== DATA IN THIS EXERCISE ==
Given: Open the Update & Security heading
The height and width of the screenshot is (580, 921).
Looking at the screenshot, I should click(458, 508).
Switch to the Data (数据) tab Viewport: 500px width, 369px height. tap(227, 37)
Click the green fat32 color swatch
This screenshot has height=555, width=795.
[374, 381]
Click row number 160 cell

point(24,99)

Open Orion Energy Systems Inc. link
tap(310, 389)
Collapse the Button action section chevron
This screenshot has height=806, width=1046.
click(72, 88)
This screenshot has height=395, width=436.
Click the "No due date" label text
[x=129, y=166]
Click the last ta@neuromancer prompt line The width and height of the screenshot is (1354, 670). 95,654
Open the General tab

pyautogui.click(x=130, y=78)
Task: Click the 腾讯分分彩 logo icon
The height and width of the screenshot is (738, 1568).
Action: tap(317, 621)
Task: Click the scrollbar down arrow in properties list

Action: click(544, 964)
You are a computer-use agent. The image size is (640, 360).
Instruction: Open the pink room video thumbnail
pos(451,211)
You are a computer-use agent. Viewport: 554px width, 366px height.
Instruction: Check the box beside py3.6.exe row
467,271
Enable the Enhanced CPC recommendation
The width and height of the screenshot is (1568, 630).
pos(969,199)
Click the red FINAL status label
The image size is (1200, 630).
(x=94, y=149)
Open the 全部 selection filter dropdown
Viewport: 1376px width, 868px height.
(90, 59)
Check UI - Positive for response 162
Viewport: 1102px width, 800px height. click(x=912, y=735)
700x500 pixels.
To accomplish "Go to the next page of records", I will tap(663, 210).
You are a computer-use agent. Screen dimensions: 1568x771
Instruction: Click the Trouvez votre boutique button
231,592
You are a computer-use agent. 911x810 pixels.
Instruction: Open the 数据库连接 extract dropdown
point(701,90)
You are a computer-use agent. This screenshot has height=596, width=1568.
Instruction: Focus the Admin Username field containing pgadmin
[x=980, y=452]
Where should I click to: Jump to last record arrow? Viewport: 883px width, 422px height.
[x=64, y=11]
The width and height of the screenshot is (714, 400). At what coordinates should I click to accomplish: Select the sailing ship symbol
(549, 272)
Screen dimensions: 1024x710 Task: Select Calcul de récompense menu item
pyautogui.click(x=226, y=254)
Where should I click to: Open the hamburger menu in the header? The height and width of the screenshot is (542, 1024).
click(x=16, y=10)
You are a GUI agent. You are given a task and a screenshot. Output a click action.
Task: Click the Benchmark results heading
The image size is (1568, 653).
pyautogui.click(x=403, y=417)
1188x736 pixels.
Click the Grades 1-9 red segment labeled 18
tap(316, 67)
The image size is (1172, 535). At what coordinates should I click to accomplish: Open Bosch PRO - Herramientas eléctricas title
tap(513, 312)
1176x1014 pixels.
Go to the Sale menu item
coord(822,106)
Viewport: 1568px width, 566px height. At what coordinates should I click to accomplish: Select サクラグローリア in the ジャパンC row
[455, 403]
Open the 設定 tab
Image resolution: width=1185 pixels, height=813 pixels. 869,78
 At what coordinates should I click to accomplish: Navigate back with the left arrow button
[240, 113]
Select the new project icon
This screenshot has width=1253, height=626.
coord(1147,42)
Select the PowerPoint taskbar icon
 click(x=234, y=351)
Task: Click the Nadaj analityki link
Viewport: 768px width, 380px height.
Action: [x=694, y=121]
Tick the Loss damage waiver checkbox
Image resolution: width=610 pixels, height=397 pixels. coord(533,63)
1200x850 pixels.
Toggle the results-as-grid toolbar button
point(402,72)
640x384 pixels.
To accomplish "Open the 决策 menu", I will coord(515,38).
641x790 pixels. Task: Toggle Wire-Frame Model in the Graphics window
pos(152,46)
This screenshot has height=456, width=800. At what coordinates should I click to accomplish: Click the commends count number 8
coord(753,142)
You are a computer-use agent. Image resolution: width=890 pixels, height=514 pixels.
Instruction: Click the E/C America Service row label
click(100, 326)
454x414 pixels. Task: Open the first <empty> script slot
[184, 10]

== TO DO ==
Your task is to retype all the records above with nothing left out.

== WORKED SOLUTION ==
Given: Open the Update & Security heading
The height and width of the screenshot is (580, 921).
Looking at the screenshot, I should click(458, 508).
Switch to the Data (数据) tab Viewport: 500px width, 369px height. tap(227, 37)
Click the green fat32 color swatch
This screenshot has height=555, width=795.
[374, 381]
Click row number 160 cell

point(24,99)

Open Orion Energy Systems Inc. link
tap(310, 389)
Collapse the Button action section chevron
This screenshot has height=806, width=1046.
click(72, 88)
This screenshot has height=395, width=436.
Click the "No due date" label text
[x=129, y=166]
Click the last ta@neuromancer prompt line The width and height of the screenshot is (1354, 670). 95,654
Open the General tab

pyautogui.click(x=130, y=78)
Task: Click the 腾讯分分彩 logo icon
The height and width of the screenshot is (738, 1568).
Action: tap(317, 621)
Task: Click the scrollbar down arrow in properties list

Action: click(544, 964)
You are a computer-use agent. The image size is (640, 360).
Instruction: Open the pink room video thumbnail
pos(451,211)
You are a computer-use agent. Viewport: 554px width, 366px height.
Instruction: Check the box beside py3.6.exe row
467,271
Enable the Enhanced CPC recommendation
The width and height of the screenshot is (1568, 630).
pos(969,199)
Click the red FINAL status label
The image size is (1200, 630).
(x=94, y=149)
Open the 全部 selection filter dropdown
Viewport: 1376px width, 868px height.
(90, 59)
Check UI - Positive for response 162
Viewport: 1102px width, 800px height. click(x=912, y=735)
700x500 pixels.
To accomplish "Go to the next page of records", I will tap(663, 210).
You are a computer-use agent. Screen dimensions: 1568x771
Instruction: Click the Trouvez votre boutique button
231,592
You are a computer-use agent. 911x810 pixels.
Instruction: Open the 数据库连接 extract dropdown
point(701,90)
You are a computer-use agent. This screenshot has height=596, width=1568.
Instruction: Focus the Admin Username field containing pgadmin
[x=980, y=452]
Where should I click to: Jump to last record arrow? Viewport: 883px width, 422px height.
[x=64, y=11]
The width and height of the screenshot is (714, 400). At what coordinates should I click to accomplish: Select the sailing ship symbol
(549, 272)
Screen dimensions: 1024x710 Task: Select Calcul de récompense menu item
pyautogui.click(x=226, y=254)
Where should I click to: Open the hamburger menu in the header? The height and width of the screenshot is (542, 1024).
click(x=16, y=10)
You are a GUI agent. You are given a task and a screenshot. Output a click action.
Task: Click the Benchmark results heading
The image size is (1568, 653).
pyautogui.click(x=403, y=417)
1188x736 pixels.
Click the Grades 1-9 red segment labeled 18
tap(316, 67)
The image size is (1172, 535). At what coordinates should I click to accomplish: Open Bosch PRO - Herramientas eléctricas title
tap(513, 312)
1176x1014 pixels.
Go to the Sale menu item
coord(822,106)
Viewport: 1568px width, 566px height. At what coordinates should I click to accomplish: Select サクラグローリア in the ジャパンC row
[455, 403]
Open the 設定 tab
Image resolution: width=1185 pixels, height=813 pixels. 869,78
 At what coordinates should I click to accomplish: Navigate back with the left arrow button
[240, 113]
Select the new project icon
This screenshot has width=1253, height=626.
coord(1147,42)
Select the PowerPoint taskbar icon
 click(x=234, y=351)
Task: Click the Nadaj analityki link
Viewport: 768px width, 380px height.
Action: [x=694, y=121]
Tick the Loss damage waiver checkbox
Image resolution: width=610 pixels, height=397 pixels. coord(533,63)
1200x850 pixels.
Toggle the results-as-grid toolbar button
point(402,72)
640x384 pixels.
To accomplish "Open the 决策 menu", I will coord(515,38).
641x790 pixels. Task: Toggle Wire-Frame Model in the Graphics window
pos(152,46)
This screenshot has height=456, width=800. At what coordinates should I click to accomplish: Click the commends count number 8
coord(753,142)
You are a computer-use agent. Image resolution: width=890 pixels, height=514 pixels.
Instruction: Click the E/C America Service row label
click(100, 326)
454x414 pixels. Task: Open the first <empty> script slot
[184, 10]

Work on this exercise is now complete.